Pattern: {city}-{index} — leaves room for a second Singapore cluster (sgp-2) without changing the convention.


Domain Structure

URLs in the platform have two distinct tiers: global (stable, single entry points for clients) and regional (where compute actually runs). Only global URLs appear in client-facing documentation.

Tiers

.
├── Global — served from Cloudflare, never change as regions are added:
│   ├── app.cogrion.com ← Dashboard UI (Cloudflare Pages)
│   ├── auth.cogrion.com ← Auth entry point (CF Worker → regional Keycloak)
│   └── cplane.cogrion.com/lookup ← Tenant → region lookup (CF Worker + KV)

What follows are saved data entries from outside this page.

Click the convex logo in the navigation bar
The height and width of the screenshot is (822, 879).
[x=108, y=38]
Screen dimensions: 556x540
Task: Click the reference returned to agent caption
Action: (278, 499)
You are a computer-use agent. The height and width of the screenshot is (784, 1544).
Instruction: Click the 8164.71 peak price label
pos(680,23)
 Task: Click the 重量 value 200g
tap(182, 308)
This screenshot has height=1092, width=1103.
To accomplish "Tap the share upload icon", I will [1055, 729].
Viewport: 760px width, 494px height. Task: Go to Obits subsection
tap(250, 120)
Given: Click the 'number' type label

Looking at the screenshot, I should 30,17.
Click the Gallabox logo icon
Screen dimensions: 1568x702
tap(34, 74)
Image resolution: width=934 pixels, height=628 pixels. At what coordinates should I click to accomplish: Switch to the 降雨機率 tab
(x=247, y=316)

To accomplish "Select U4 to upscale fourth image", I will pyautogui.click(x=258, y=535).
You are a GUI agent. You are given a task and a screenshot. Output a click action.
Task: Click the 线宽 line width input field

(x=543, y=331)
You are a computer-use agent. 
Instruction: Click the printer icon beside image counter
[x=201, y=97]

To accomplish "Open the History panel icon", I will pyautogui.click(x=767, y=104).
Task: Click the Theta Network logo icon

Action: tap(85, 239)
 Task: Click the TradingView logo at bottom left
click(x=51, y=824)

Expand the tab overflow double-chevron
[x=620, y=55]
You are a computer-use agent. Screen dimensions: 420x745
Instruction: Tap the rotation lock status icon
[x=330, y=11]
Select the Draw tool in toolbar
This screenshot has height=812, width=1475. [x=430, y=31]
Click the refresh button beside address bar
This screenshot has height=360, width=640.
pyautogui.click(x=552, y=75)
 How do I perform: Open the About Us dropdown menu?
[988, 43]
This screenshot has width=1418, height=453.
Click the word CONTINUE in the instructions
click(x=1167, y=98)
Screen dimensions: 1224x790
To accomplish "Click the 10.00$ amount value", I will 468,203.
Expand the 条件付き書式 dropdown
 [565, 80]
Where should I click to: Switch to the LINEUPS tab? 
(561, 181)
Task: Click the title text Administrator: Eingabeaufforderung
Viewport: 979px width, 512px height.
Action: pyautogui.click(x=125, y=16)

└── Regional — one set per environment per region:
   ├── {service}.{region}.cogrion.com ← Cogrion-owned services (prod)
   ├── {service}.{env}.{region}.cogrion.com ← Cogrion-owned services (non-prod)
   ├── {service}.w-{id}.{region}.cogrion.com ← Per-workspace services (prod)
└── {service}.w-{id}.{env}.{region}.cogrion.com ← Per-workspace services (non-prod)

Global URLs

These are the only URLs that appear in client-facing docs. They never change regardless of how many regions are added.

ServiceDevProdServed by
Dashboard UIapp.dev.cogrion.comapp.cogrion.comCloudflare Pages
Auth (Keycloak entry)auth.dev.cogrion.comauth.cogrion.comCF Worker → regional
Tenant lookupcplane.cogrion.com/lookupcplane.cogrion.com/lookupCF Worker + KV

auth.cogrion.com is a Cloudflare Worker that proxies to the correct regional Keycloak (auth.sgp-1.cogrion.com) based on a tenant→region lookup. The UI's OIDC config always points here — it never needs to know which region it's talking to.

After login the UI reads the cogrion_region claim from the JWT and constructs the regional API base URL itself (https://cplane.{region}.cogrion.com). No extra network call needed.

Regional URLs (Cogrion cluster)

Internal URLs used by the UI at runtime and by platform operators. Not in client-facing docs.

ServiceDevProd (sgp-1)
Control plane APIcplane.dev.sgp-1.cogrion.comcplane.sgp-1.cogrion.com
Keycloak (direct)auth.dev.sgp-1.cogrion.comauth.sgp-1.cogrion.com
Temporal UItemporal.dev.sgp-1.cogrion.comtemporal.sgp-1.cogrion.com
Grafanagrafana.dev.sgp-1.cogrion.comgrafana.sgp-1.cogrion.com

Per-workspace (client) URLs

Client workspaces get a delegated subdomain zone. Cogrion owns the NS record; the client's Route53 manages everything beneath it.

ServiceDevProd (sgp-1)
BFFbff.w-xxxx.dev.sgp-1.cogrion.combff.w-xxxx.sgp-1.cogrion.com
App (if hosted)app.w-xxxx.dev.sgp-1.cogrion.comapp.w-xxxx.sgp-1.cogrion.com
Delegated zone root*.w-xxxx.dev.sgp-1.cogrion.com*.w-xxxx.sgp-1.cogrion.com

Component Map

Cogrion cluster (per region, per environment)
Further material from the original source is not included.